Nessun riferimento, invece, neanche generico, da parte dello
schieramento di Berlusconi sui salari da lavoro dipendente e
sulle pensioni, non meno bassi e vergognosi dopo il voto di
domenica e lunedì. Solo silenzio. Lo stesso silenzio che nella
lunga serata del 14 di commenti al voto ha accompagnato la
notizia dell’ennesima morte sul lavoro, questa volta di un
operaio della ThyssenKrupp di Terni.
Sulle conseguenze del voto discuteranno in questa
settimana gli organismi dirigenti del Pdci - Segreteria e
direzione nazionale - una discussione che sarà sicuramente
appassionata e seria. Oggi, pertanto, mi permetto solo di
abbozzare il mio pensiero in attesa di quanto si deciderà in
questi organismi.
Dalle brevi considerazioni espresse in testa a
questo articolo emerge con grande forza la necessità di una
sinistra influente, di un partito comunista unito e forte.
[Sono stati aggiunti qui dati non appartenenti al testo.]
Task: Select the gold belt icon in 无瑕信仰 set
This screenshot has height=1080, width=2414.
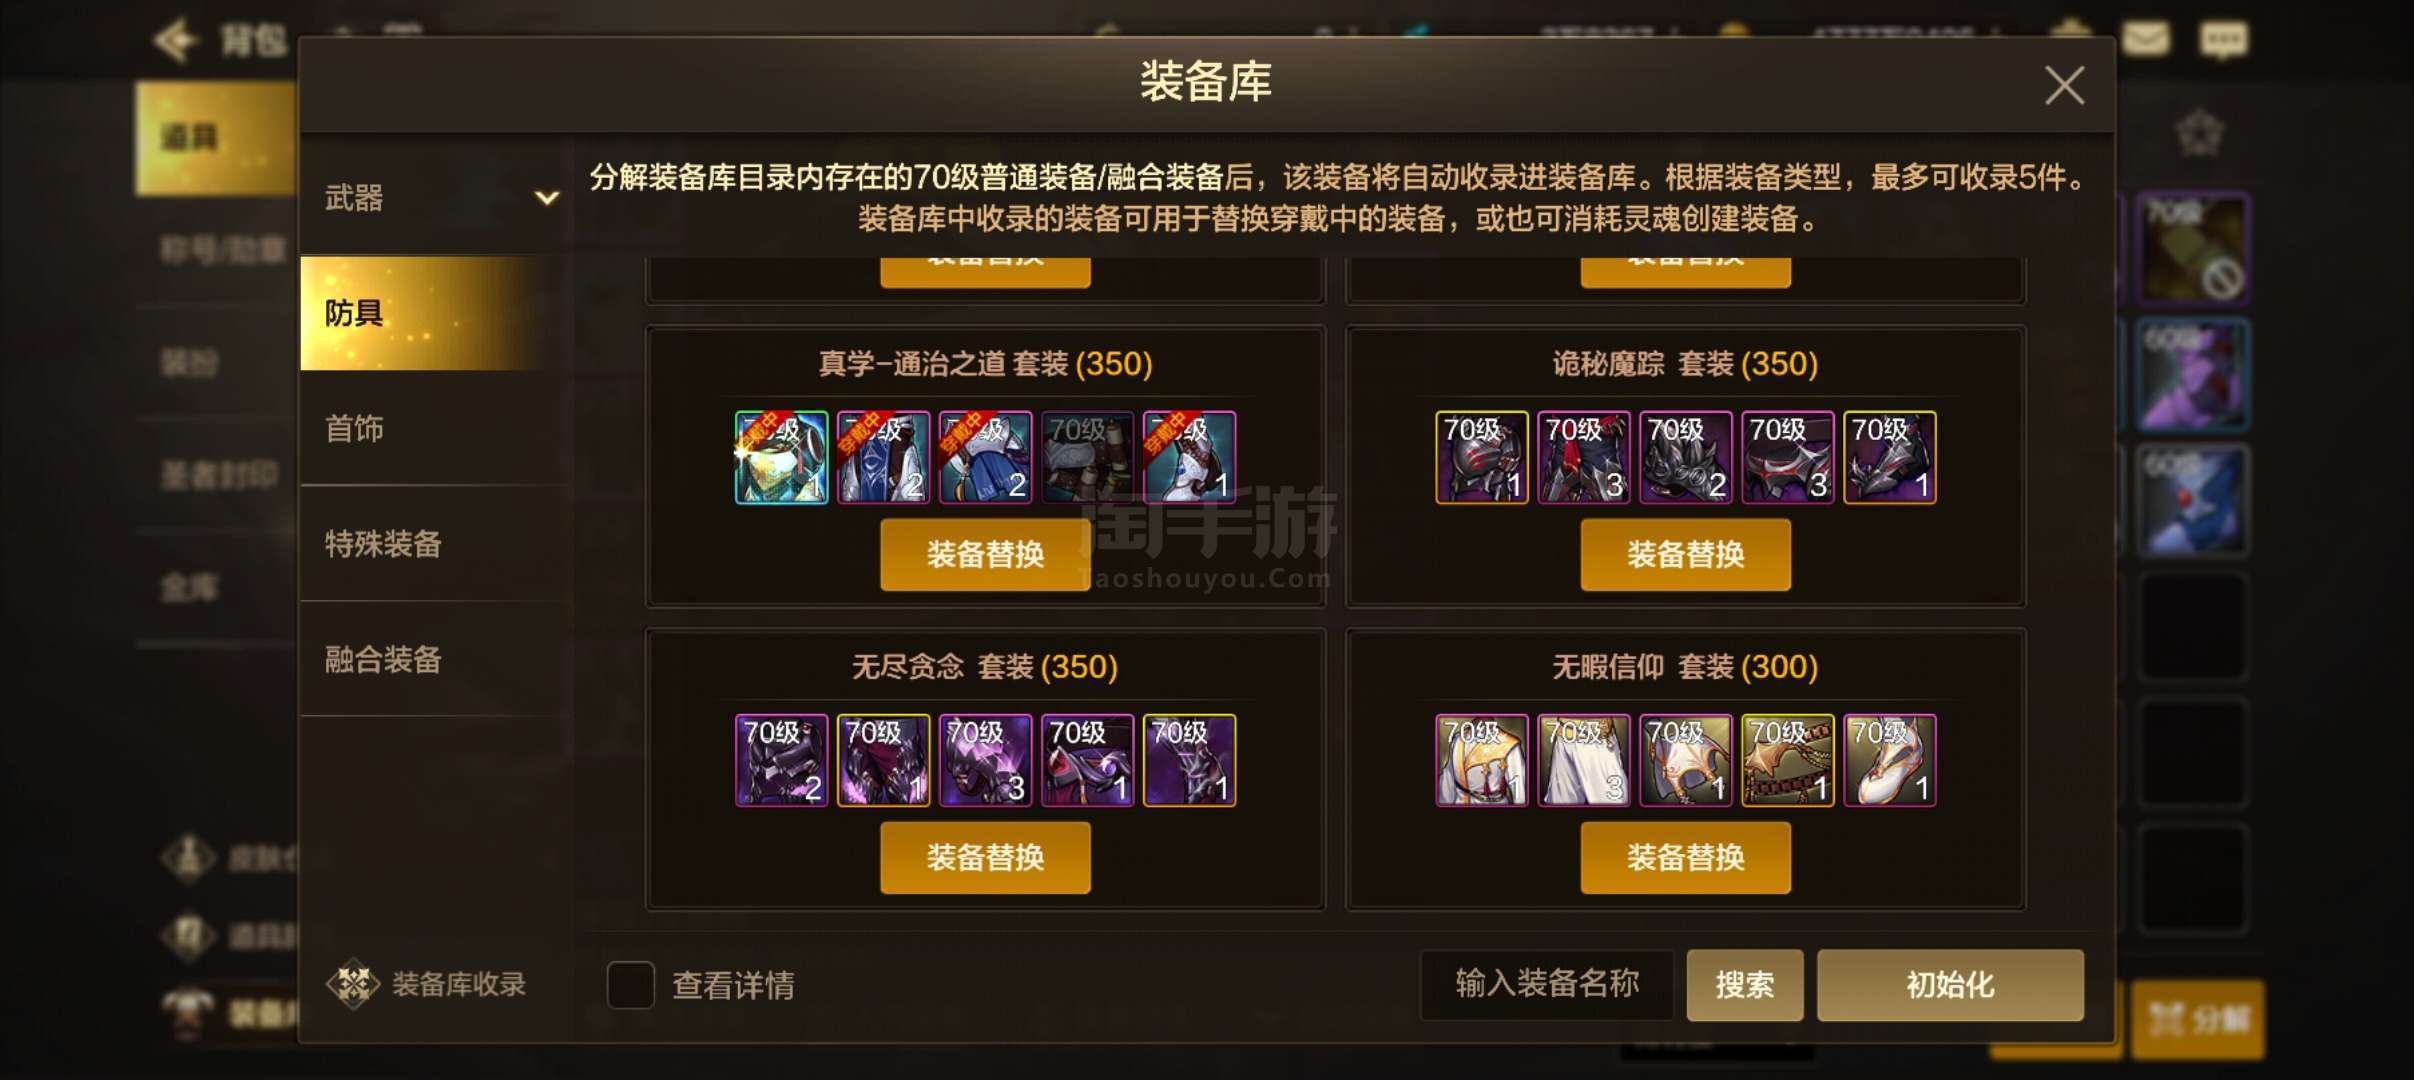Action: [1787, 760]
Invece, il risultato elettorale ci consegna una sconfitta
storica della lista della Sinistra arcobaleno che raccoglieva
oltre al nostro Partito anche Rifondazione, i Verdi e la
Sinistra democratica. Una vera e propria batosta. Gli elettori
hanno duramente punito questo schieramento, impedendogli di
raggiungere quella soglia necessaria ad avere una rappresentanza
parlamentare. Quel popolo della sinistra, uomini e donne che
hanno segnato con la loro partecipazione la storia di questo
paese, ha risposto da solo ai molti che si chiedevano, a poche
ore dal voto – anche in maniera inopportuna per modi e tempi – ,
quale strada questa alleanza doveva prendere, ipotizzando
fantasmagorici partiti unici. Una risposta terribile ma
chiarissima.
Il risultato è certamente figlio della
disillusione dovuta a due anni di partecipazione ad un governo
che non è stato in grado di realizzare quanto il nostro
elettorato si aspettava. Non la luna, ma cose concrete come un
welfare più giusto, maggiore decisione a respingere i richiami a
guerre “preventive”, lotta al precariato e politiche per il
mondo del lavoro. Sicuramente la volontà di alcuni di
mortificare gran parte dell’elettorato che sosteneva
l’Arcobaleno negandogli quel segno identitario rappresentato
dalla “falce e martello” ha avuto la sua influenza; di sicuro il
profilo moderato del candidato leader non ha aiutato a
distinguerci e a rompere il ricatto del voto utile; e poi,
diciamolo, l’Arcobaleno è stato vissuto da molti compagni più
che come una opportunità come una gabbia nella quale si è
rimasti impigliati. Ma limitarci a ricercare oggi le ragioni
della sconfitta, sicuramente cosa utile, sarebbe miope se non ci
accorgiamo che il risultato ci obbliga ad un nuovo inizio, a
partire dal rapporto con i tanti uomini e donne che ci hanno
negato il loro voto. Una sfida difficile, irta di incognite, ma
che i Comunisti italiani si sentono di dover affrontare a testa
alta con quell'orgoglio che in queste settimane ho trovato
girando per l'Italia fra i compagni impegnati in una
difficilissima campagna elettorale. L'orgoglio di chi è chiamato
a fare politica in zone difficili come il Trentino Alto Adige o
la Campania o ancora in regioni dalla tradizione “rossa” come
l'Umbria e l'Emilia Romagna. Da qui dobbiamo ripartire per
affrontare una sfida che non può che iniziare da noi stessi e
dal nostro rapporto con le piazze. Piazze intese non come luoghi
di astratti conflitti, ma come agorà democratiche dove mettere
al centro i temi del lavoro, del salario e della pace. In questo
senso nonostante il deludente risultato dobbiamo essere
fiduciosi. Le ragioni che giustificano una nostra presenza ci
sono tutte e sono fortissime, e – lasciatemelo dire – una
garanzia è il segretario del nostro partito Oliviero Diliberto,
oscurato da una campagna elettorale tutta imperniata sui
candidati a leader. Solide premesse, quindi, per il futuro.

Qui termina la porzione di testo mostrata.